Terrell, Tracy, et al. Deux Mondes: A Communicative Approach.4th edition. Boston: McGraw Hill, 2002, with Cahier d'exercices. (combined paper workbook/laboratory manual), and Audio CD.

Deux Mondes [publisher's course site with student activities in "Student Center"]
http://highered.mcgraw-hill.com/sites/0072320702/

Deux Mondes "Interactive CD-ROM" [on desktop in language lab computers].

Deux Mondes Mac-specific video CDRs, containing the 1st video for lessons 1-4 [in a plastic file box at the front of the lab]. To be used in the lab only. You must leave your student card or drivers license in the box for security.

French 111 & 115 video exercises [use with videos on Interactive CD-ROM and Mac-specific video CDR
http://www.utm.edu/departments/french/CDDMqu.html.

Answer-Keys for Deux Mondes Workbook
http://www.utm.edu/~lflorido/AKmain.htm.


OTHER PRACTICAL RESOURCES
French dictionary French verb conjugator How to improve your oral performance
Make Accents with Your Computer Traditional Grammatical Terminology (English) Extensive French grammar resource


Goals:Introduction the grammar and essential conversational topics of standard French to prepare you to enter French 122 (with an oral proficiency of at least a "Novice High" on the ACTFL OPI scale).
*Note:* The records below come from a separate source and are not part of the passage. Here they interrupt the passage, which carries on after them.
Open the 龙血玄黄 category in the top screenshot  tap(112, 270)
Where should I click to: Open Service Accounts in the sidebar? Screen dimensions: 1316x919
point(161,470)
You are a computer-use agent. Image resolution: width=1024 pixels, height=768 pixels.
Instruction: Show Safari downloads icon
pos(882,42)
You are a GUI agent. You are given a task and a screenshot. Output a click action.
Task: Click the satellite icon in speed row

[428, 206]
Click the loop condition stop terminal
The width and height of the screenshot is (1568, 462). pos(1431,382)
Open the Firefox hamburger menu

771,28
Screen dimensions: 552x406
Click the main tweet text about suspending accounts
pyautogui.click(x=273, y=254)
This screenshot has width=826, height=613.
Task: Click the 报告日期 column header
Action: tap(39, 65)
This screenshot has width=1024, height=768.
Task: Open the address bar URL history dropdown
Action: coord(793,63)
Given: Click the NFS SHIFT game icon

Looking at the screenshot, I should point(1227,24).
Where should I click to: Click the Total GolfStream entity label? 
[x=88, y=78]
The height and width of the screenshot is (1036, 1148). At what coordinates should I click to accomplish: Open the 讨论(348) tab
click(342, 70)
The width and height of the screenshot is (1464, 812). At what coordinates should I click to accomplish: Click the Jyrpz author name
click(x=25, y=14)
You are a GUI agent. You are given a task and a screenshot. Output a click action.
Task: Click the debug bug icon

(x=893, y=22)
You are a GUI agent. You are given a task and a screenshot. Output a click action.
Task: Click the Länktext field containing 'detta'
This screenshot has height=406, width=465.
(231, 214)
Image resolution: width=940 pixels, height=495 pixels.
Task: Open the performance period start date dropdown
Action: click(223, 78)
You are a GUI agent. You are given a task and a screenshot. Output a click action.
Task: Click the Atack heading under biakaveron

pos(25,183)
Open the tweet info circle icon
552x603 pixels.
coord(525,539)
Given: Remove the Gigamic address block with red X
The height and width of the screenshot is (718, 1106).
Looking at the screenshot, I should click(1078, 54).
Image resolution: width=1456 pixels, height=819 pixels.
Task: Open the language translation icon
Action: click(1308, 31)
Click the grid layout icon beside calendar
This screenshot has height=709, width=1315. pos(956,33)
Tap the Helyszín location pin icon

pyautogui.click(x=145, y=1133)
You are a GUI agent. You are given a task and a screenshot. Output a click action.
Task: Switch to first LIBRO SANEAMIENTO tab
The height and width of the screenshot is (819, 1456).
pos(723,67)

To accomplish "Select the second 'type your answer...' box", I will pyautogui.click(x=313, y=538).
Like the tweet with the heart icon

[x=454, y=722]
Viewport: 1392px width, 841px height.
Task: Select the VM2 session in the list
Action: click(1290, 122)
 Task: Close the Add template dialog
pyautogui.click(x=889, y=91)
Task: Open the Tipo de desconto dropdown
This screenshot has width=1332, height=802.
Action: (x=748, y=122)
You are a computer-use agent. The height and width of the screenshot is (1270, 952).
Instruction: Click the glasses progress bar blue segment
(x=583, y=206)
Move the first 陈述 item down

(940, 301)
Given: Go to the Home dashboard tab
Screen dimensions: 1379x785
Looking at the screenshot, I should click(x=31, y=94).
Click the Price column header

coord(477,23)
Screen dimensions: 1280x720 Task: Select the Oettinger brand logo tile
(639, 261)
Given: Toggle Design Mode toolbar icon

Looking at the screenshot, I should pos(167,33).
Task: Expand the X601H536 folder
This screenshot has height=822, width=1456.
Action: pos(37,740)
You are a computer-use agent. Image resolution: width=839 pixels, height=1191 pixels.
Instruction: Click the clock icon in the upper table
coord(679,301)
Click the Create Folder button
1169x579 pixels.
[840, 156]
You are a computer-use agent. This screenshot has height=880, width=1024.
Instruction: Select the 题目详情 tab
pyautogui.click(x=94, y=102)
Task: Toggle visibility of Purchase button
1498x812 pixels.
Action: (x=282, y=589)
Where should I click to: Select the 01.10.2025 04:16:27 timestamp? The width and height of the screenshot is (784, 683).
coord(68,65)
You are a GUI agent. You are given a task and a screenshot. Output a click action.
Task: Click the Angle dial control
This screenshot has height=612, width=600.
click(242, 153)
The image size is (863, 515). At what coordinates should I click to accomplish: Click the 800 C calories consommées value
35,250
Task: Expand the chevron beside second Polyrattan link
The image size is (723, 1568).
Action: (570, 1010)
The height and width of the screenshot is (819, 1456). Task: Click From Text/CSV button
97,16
The pace for two introductory lessons and 4 regular chapters is suggested by the lesson list below (which is subject to change).

Objectives: The course is designed so that the average student can be well enough prepared for each hour of class to earn the grade of "C", with between 90 to 120 minutes of homework. Successful students will have acquired an active mastery of over 1000 words and expressions, be able to make basic sentences or gather limited information about topics such as social introductions, descriptions of people, family members and family life, daily activities, habits and plans, the city, shopping and other pass-times, lodging, household chores and neighborhood. We will learn how to craft descriptions, narrations, accurate temporal references, increasingly complex and flexible sentences. Work with the book's CDs, video and web site will promote a number of independent learning skills. Since this is the first semester our department will have used this textbook programm, expect changes in the lesson list.



Grade Scale and Determination: 60-69=D, 70-79=C, 80-89=B, 90-100=A . Best 3 out of 4 unit tests (300/1000 points), completion on time of all requirements for 4 of 5 "reality checks" (100/1000), lab grade (200/1000 points), oral grade (100/1000 points), class participation & homework (100/1000 points) comprehensive final (200/1000 points). 1000 points = 100, etc.


HOPE SCHOLARS (lottery): Please understand that work and performance expectations for you are that you maintain at lease 12 enrolled hours per semester, that your average be at least 2.75 after 24 credit hours and 3.0 after 48 credit hours (everything according to lottery scholarship rules). Keep up with scholarship rules at http://www.tnscholardollars.org/. This scholarship is a priviledge granted to you, based on your past performance, but it is also based on the state's expectation that you will continue performing well. You are expected to work and perform along side of other students who do not have a scholarship at risk. In this course, you will have lots of help, but it is entirely up to you to take advantage of it. .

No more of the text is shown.